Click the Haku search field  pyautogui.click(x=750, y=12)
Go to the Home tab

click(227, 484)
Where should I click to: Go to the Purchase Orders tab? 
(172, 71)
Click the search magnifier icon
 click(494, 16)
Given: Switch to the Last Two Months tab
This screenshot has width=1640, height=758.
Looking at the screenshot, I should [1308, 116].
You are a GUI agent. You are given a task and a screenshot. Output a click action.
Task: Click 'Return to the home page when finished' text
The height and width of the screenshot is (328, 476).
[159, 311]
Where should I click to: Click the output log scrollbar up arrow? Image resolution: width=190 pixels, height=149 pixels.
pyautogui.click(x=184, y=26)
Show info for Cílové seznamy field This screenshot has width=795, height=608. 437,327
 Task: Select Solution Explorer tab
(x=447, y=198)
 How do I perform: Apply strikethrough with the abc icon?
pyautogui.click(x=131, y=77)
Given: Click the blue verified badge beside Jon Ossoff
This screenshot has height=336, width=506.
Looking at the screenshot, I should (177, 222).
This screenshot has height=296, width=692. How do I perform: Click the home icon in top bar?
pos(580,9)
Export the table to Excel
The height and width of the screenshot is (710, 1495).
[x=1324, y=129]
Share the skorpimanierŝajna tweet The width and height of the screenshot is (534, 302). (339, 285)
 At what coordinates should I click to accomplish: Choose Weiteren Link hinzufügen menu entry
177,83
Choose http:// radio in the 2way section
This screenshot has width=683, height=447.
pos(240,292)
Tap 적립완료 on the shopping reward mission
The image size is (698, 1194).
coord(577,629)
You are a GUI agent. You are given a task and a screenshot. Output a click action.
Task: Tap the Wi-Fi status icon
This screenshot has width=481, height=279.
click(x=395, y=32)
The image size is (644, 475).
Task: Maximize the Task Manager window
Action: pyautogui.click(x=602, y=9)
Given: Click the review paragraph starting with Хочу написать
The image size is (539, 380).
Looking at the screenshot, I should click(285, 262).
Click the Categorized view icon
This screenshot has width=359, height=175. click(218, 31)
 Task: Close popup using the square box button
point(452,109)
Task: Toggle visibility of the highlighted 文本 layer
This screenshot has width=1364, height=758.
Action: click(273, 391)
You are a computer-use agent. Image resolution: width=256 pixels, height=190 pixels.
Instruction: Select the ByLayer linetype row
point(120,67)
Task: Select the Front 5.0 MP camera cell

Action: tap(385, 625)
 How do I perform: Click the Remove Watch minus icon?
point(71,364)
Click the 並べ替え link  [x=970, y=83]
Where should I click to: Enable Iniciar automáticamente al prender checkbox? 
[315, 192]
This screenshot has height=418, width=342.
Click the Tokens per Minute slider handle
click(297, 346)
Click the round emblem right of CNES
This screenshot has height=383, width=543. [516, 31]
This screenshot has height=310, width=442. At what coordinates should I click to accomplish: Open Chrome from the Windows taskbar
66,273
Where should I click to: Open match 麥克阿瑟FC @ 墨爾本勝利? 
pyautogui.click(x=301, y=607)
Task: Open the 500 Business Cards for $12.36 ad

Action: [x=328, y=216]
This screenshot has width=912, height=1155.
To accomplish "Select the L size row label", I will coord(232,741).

--------------------

Instructions for the task
Set out the records again, exactly as they appear above.

Output of the task
Click the Haku search field  pyautogui.click(x=750, y=12)
Go to the Home tab

click(227, 484)
Where should I click to: Go to the Purchase Orders tab? 
(172, 71)
Click the search magnifier icon
 click(494, 16)
Given: Switch to the Last Two Months tab
This screenshot has width=1640, height=758.
Looking at the screenshot, I should [1308, 116].
You are a GUI agent. You are given a task and a screenshot. Output a click action.
Task: Click 'Return to the home page when finished' text
The height and width of the screenshot is (328, 476).
[159, 311]
Where should I click to: Click the output log scrollbar up arrow? Image resolution: width=190 pixels, height=149 pixels.
pyautogui.click(x=184, y=26)
Show info for Cílové seznamy field This screenshot has width=795, height=608. 437,327
 Task: Select Solution Explorer tab
(x=447, y=198)
 How do I perform: Apply strikethrough with the abc icon?
pyautogui.click(x=131, y=77)
Given: Click the blue verified badge beside Jon Ossoff
This screenshot has height=336, width=506.
Looking at the screenshot, I should (177, 222).
This screenshot has height=296, width=692. How do I perform: Click the home icon in top bar?
pos(580,9)
Export the table to Excel
The height and width of the screenshot is (710, 1495).
[x=1324, y=129]
Share the skorpimanierŝajna tweet The width and height of the screenshot is (534, 302). (339, 285)
 At what coordinates should I click to accomplish: Choose Weiteren Link hinzufügen menu entry
177,83
Choose http:// radio in the 2way section
This screenshot has width=683, height=447.
pos(240,292)
Tap 적립완료 on the shopping reward mission
The image size is (698, 1194).
coord(577,629)
You are a GUI agent. You are given a task and a screenshot. Output a click action.
Task: Tap the Wi-Fi status icon
This screenshot has width=481, height=279.
click(x=395, y=32)
The image size is (644, 475).
Task: Maximize the Task Manager window
Action: pyautogui.click(x=602, y=9)
Given: Click the review paragraph starting with Хочу написать
The image size is (539, 380).
Looking at the screenshot, I should click(285, 262).
Click the Categorized view icon
This screenshot has width=359, height=175. click(218, 31)
 Task: Close popup using the square box button
point(452,109)
Task: Toggle visibility of the highlighted 文本 layer
This screenshot has width=1364, height=758.
Action: click(273, 391)
You are a computer-use agent. Image resolution: width=256 pixels, height=190 pixels.
Instruction: Select the ByLayer linetype row
point(120,67)
Task: Select the Front 5.0 MP camera cell

Action: tap(385, 625)
 How do I perform: Click the Remove Watch minus icon?
point(71,364)
Click the 並べ替え link  [x=970, y=83]
Where should I click to: Enable Iniciar automáticamente al prender checkbox? 
[315, 192]
This screenshot has height=418, width=342.
Click the Tokens per Minute slider handle
click(297, 346)
Click the round emblem right of CNES
This screenshot has height=383, width=543. [516, 31]
This screenshot has height=310, width=442. At what coordinates should I click to accomplish: Open Chrome from the Windows taskbar
66,273
Where should I click to: Open match 麥克阿瑟FC @ 墨爾本勝利? 
pyautogui.click(x=301, y=607)
Task: Open the 500 Business Cards for $12.36 ad

Action: [x=328, y=216]
This screenshot has width=912, height=1155.
To accomplish "Select the L size row label", I will coord(232,741).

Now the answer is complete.